Naquele dia, o cristal explodiu.
Tétis, retornando triunfante, viu tudo claramente: chuva de fogo devastando a cidade, explosões incessantes, afundando rapidamente. Ela conseguiu salvar apenas duas crianças, para que perpetuassem a linhagem.
Aproveitando a saída de Tétis de seu paraíso recém-criado, Yeti matou as crianças, tingindo de sangue as construções de pedra branca, corrompendo instantaneamente aquele jardim sagrado ainda em construção.

"Somos iguais... condenados a morrer sozinhos..."
Por fim, Yeti escalou as montanhas de neve; Tétis apareceu entre os sapiens anciãos, não que faltasse para onde ir.
Muitos anos depois.
Outono.
Entardecer.
Tétis, à beira da morte, sentada sob uma árvore frutífera no paraíso abandonado, vestia-se de forma simples, os cabelos brancos soltos. Ao seu lado, duas crianças, um menino e uma menina; o menino herdara o exoesqueleto, a menina, o uniforme de Tétis. Um de pele azulada, outro cinzenta, possivelmente os primeiros Neandertais e trogloditas, ambos com expressão triste.
"Seus nomes significam Terra e Costela... devem ajudar-se mutuamente para manter o equilíbrio do mundo..." murmurou Tétis, de olhos fechados. "E não deixem ninguém sair para além do céu... caso contrário, o mundo perderá seu sentido..."
O mundo ficou silencioso, nem mesmo o choro das crianças se ouvia.
Os futuros portadores do Pé-Grande, após Tétis, tornaram-se comuns, até mesmo de classes inferiores, geralmente trogloditas assumiam o papel de hospedeiros, e Penthe e Sheila encerraram essa história.
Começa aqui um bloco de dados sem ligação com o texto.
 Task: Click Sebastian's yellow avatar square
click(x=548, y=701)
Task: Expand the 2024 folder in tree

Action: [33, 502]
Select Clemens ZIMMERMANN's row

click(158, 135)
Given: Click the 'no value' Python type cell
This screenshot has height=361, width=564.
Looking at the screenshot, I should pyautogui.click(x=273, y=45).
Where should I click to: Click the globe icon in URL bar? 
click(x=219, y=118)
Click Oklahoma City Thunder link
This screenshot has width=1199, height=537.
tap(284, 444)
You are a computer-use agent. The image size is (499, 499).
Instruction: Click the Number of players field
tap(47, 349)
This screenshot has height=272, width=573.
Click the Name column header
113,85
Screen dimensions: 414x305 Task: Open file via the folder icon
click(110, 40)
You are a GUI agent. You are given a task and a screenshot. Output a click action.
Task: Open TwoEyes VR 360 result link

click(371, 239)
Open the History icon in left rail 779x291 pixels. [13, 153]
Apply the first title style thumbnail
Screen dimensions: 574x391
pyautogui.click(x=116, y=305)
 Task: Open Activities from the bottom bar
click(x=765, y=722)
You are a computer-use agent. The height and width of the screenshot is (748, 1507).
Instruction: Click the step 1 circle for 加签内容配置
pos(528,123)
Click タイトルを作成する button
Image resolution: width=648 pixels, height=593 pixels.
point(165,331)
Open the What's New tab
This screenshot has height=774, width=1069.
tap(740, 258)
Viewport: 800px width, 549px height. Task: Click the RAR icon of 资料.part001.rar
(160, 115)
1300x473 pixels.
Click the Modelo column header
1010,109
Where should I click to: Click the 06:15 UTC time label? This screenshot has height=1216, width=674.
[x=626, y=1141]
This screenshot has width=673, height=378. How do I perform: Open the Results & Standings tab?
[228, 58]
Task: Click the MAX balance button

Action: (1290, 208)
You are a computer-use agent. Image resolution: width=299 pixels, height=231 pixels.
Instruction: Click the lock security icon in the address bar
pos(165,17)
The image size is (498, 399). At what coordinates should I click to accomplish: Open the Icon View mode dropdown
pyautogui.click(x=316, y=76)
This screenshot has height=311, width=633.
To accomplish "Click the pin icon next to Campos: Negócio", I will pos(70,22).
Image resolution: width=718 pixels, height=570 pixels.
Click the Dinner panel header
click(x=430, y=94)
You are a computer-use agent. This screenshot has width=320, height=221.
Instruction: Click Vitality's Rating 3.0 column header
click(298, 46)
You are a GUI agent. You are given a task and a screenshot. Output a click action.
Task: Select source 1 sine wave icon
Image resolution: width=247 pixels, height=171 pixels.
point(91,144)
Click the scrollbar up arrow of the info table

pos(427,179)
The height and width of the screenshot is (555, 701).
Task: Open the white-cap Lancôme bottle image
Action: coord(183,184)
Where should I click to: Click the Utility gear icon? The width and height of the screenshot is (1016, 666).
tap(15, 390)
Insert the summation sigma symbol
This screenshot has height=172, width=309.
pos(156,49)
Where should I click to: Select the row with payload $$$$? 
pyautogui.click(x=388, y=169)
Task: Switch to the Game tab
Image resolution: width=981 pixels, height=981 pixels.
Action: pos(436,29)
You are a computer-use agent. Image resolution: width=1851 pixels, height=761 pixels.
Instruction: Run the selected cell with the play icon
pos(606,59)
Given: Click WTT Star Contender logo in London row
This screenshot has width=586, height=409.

Um ruído caótico de eletricidade, junto de flashes de memória, forçou Alex a abrir os olhos.
"Então é isso... quase todos os verdadeiros Pé-Grande estavam escondidos ali..." Alex caía de cabeça para baixo, olhando para o céu ao meio-dia. "Esse Pé-Grande parece estranho, ainda não entendo."
Naquele momento, os lasers atlantes já disparavam com precisão, e, pior ainda, o bloco retangular poderia cair devido à perda de consciência do portador. A corrente elétrica o chamava, preservando um pouco do equipamento, mas era difícil sobreviver; apenas conseguiu se virar à força. Talvez por instinto de sobrevivência, mordeu a boca do bloco retangular do braço, apertou o punho, disparou um laser vermelho, e seus olhos explodiram em luz branca.
O campo rugiu, surgindo do nada.
Os atlantes, aterrorizados, não ousaram avançar; o comandante, tomado de pânico, gritou: "Não há dúvida... é a divindade mais antiga da Terra... o povo selvagem... não... não! Retirada!! É o Pé-Grande selvagem!!!"
Todos, com olhos arregalados, fugiram o mais rápido possível.
Alex caiu num vazio criado pelo Pé-Grande, um abismo sem fundo; imediatamente, aproveitou o ambiente para transformar-se num selvagem e reduzir a gravidade, fazendo com que o bloco retangular subisse lentamente.
Minutos depois, Alex voou ao ponto mais alto, um escudo de colmeia azul pálido se estendia rapidamente do topo de sua cabeça até o horizonte.
O resultado era claro: o Pé-Grande se dividia em plano e tridimensional; quando convocado pelo portador, o Pé-Grande plano desmoronava, formando o Pé-Grande tridimensional para ataques reais.